Indeed, Germany is particularly active in Cameroon, and is the most important bilateral donor to the country after France, with many institutions in the field implementing Germany’s diplomacy. At the time of the signing of the treaty, H.E Dr. Klaus-Ludwig Keferstein, German Ambassador to Cameroon, declared that “Germany in its long tradition and cooperation with Cameroon and her willingness to contribute to the development and modernization of Cameroon, inscribes these engagements within the Growth and Employment Strategy Paper, which seeks to make Cameroon an emerging country, democratic and united in its diversity by 2035". The ceremony was attended by the Minister of Public Health, André Mama Fouda, and the Minister Delegate in the Ministry of Agriculture and Rural Development Clémentine Ananga Messina, among others.

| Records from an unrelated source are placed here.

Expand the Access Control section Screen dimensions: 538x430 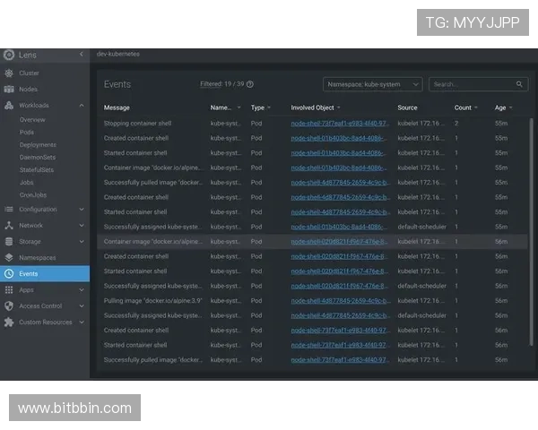tap(82, 306)
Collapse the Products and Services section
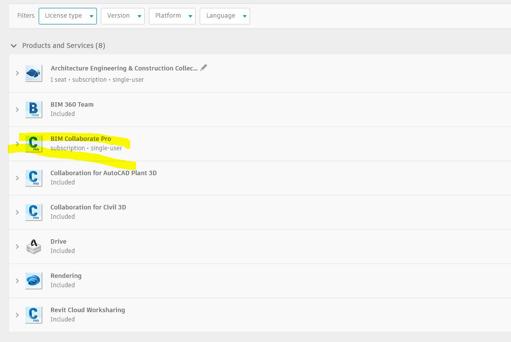Screen dimensions: 511x342 [14, 46]
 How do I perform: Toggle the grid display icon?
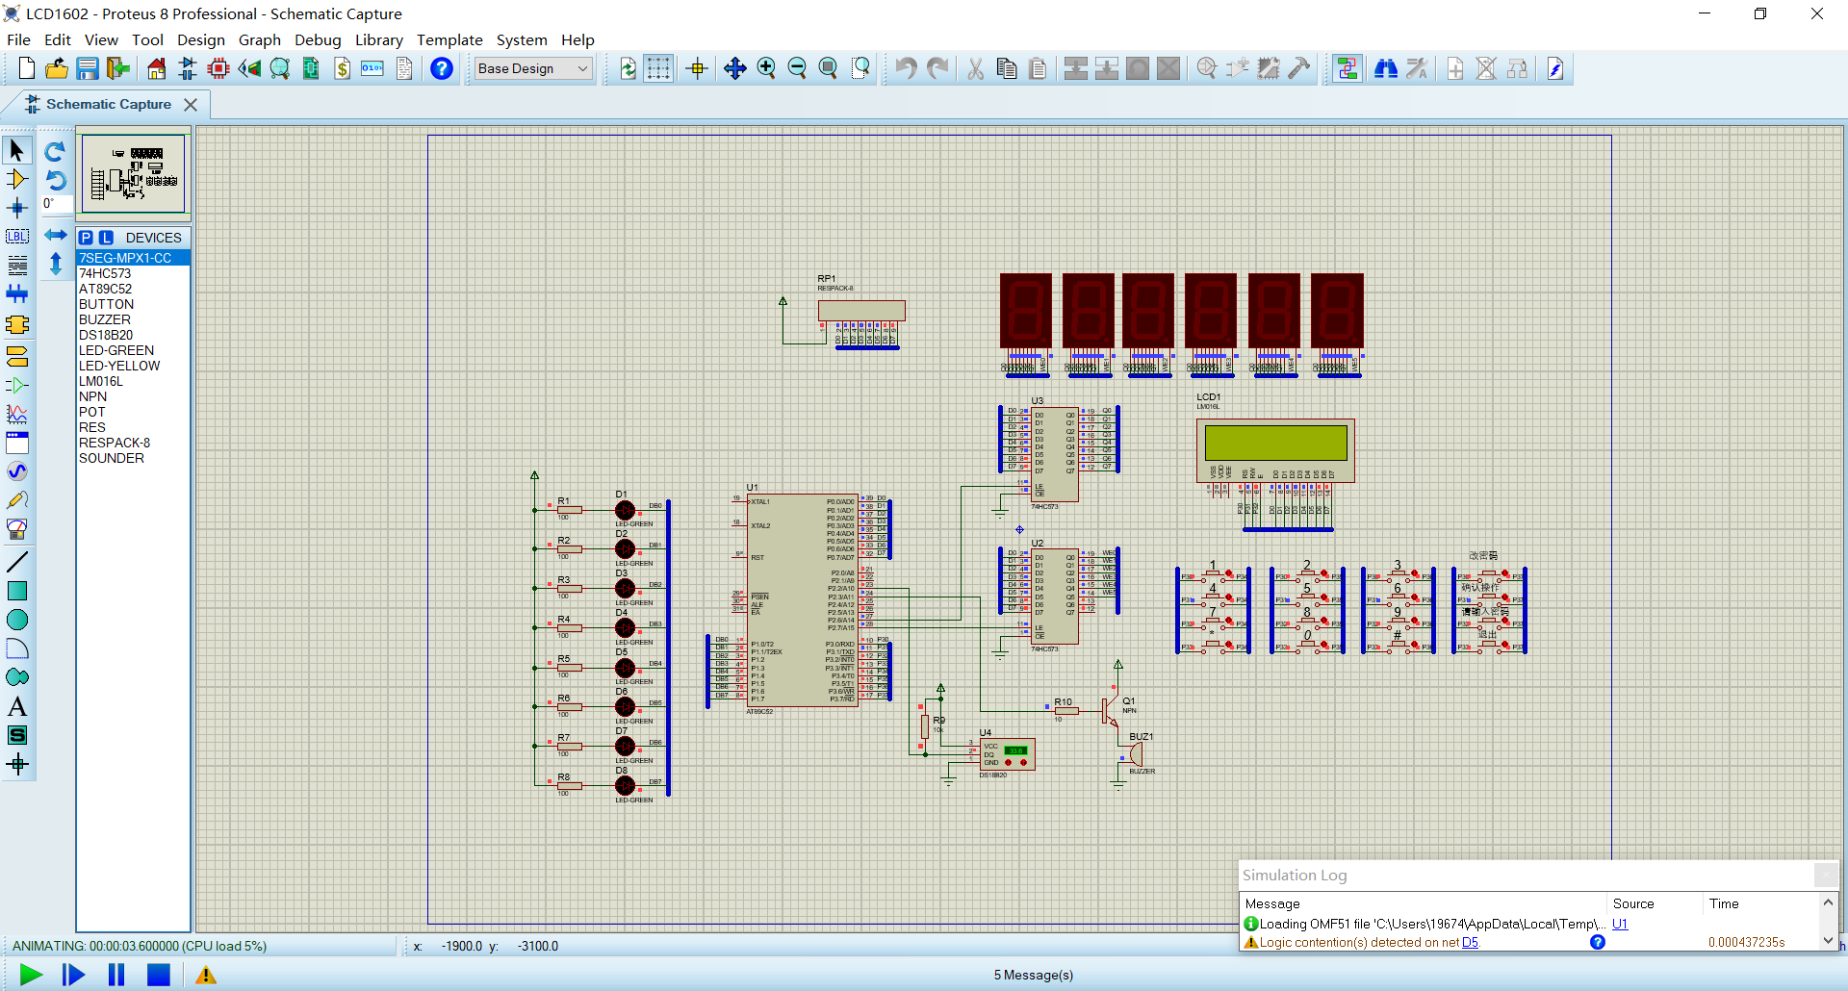pos(658,68)
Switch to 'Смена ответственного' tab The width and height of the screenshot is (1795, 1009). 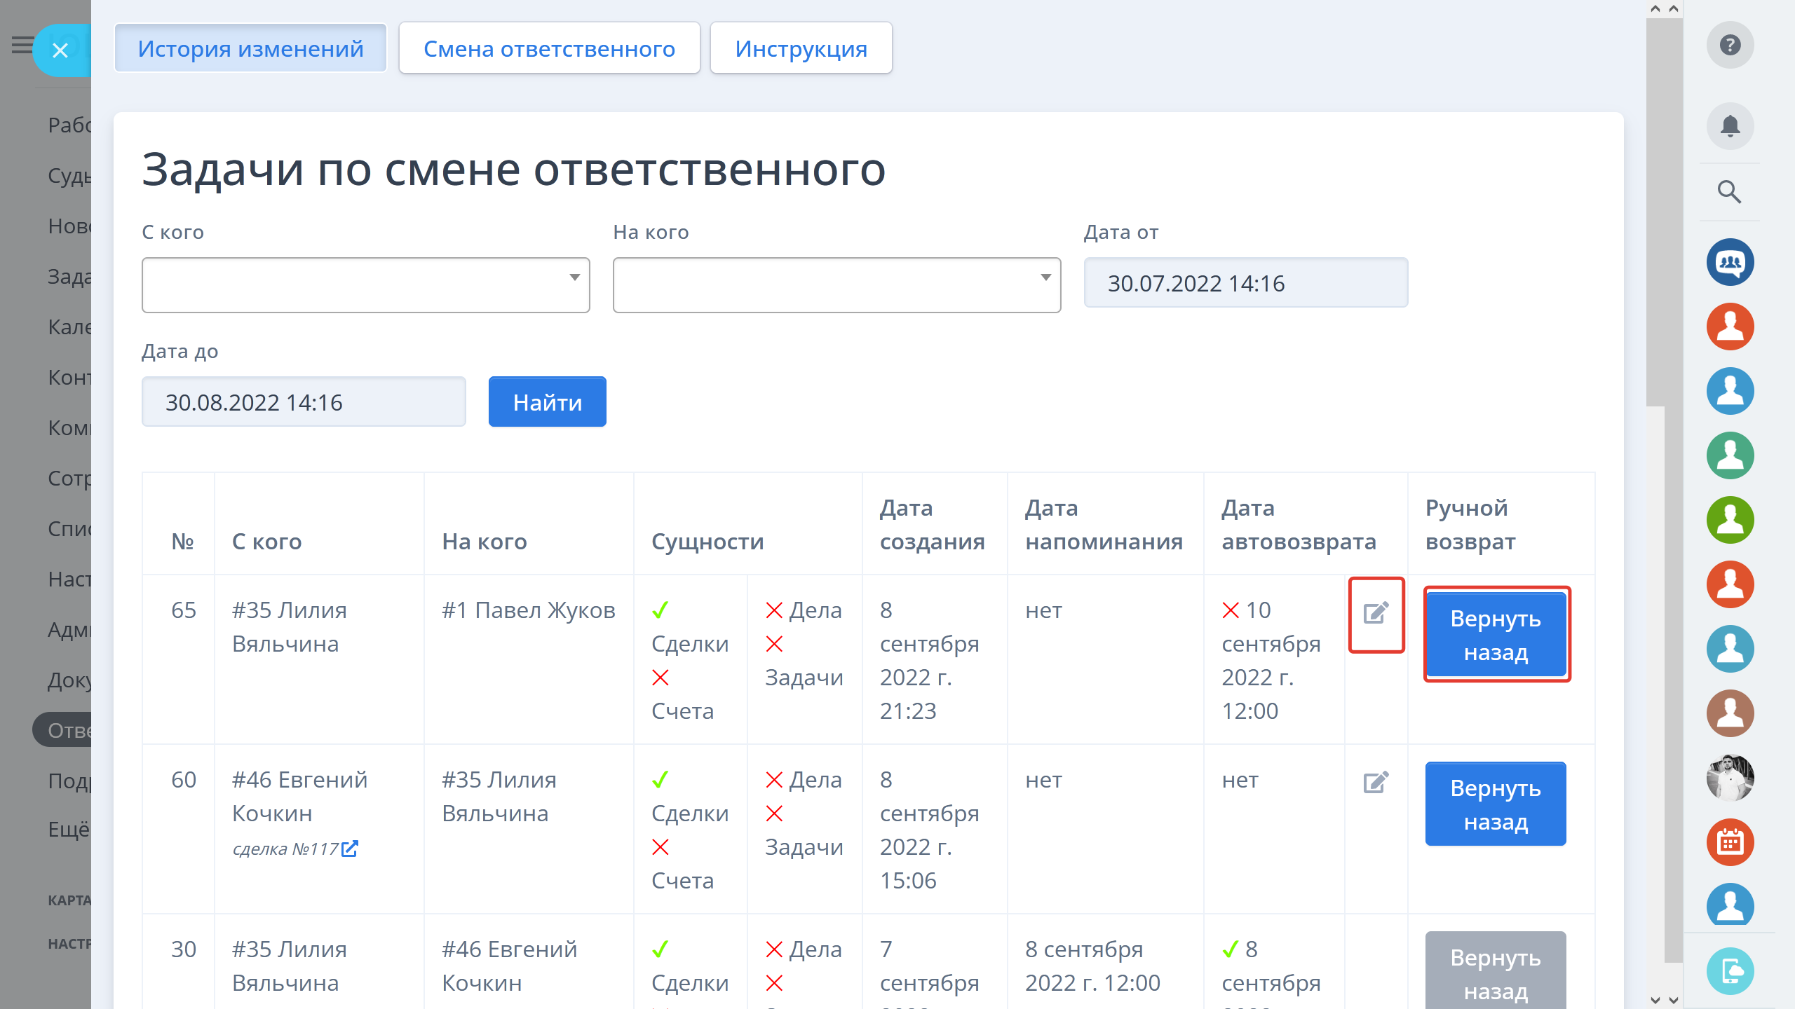[549, 48]
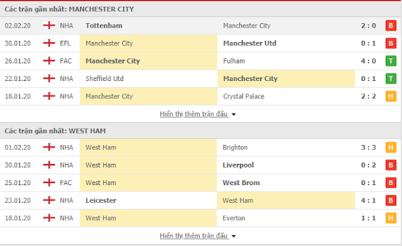The image size is (402, 246).
Task: Click the green T badge for Fulham match
Action: [391, 61]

Germany’s development policy in Cameroon is directed towards three priorities: healthcare and HIV/AIDS control, sustainable use of natural resources, and decentralization, participative development and good governance. The new allocation of funds fits those criteria. It is divided into two parts: the most important one (48 million euros) will be disbursed in the form of a loan, and be used to modernize the management of public finances, development of the rural world, decentralization, sustainable management of natural resources, and to facilitate access to reproductive health. The other part of the agreement (38.5 million euros) will be dedicated to the fight against maternal mortality and to support several environmental projects. Cultural ties between Germany and Cameroon also remain strong, particularly in the academic field. Indeed, Cameroonian students constitute the biggest African student community in Germany, with around 5,500 young people enrolled in German universities.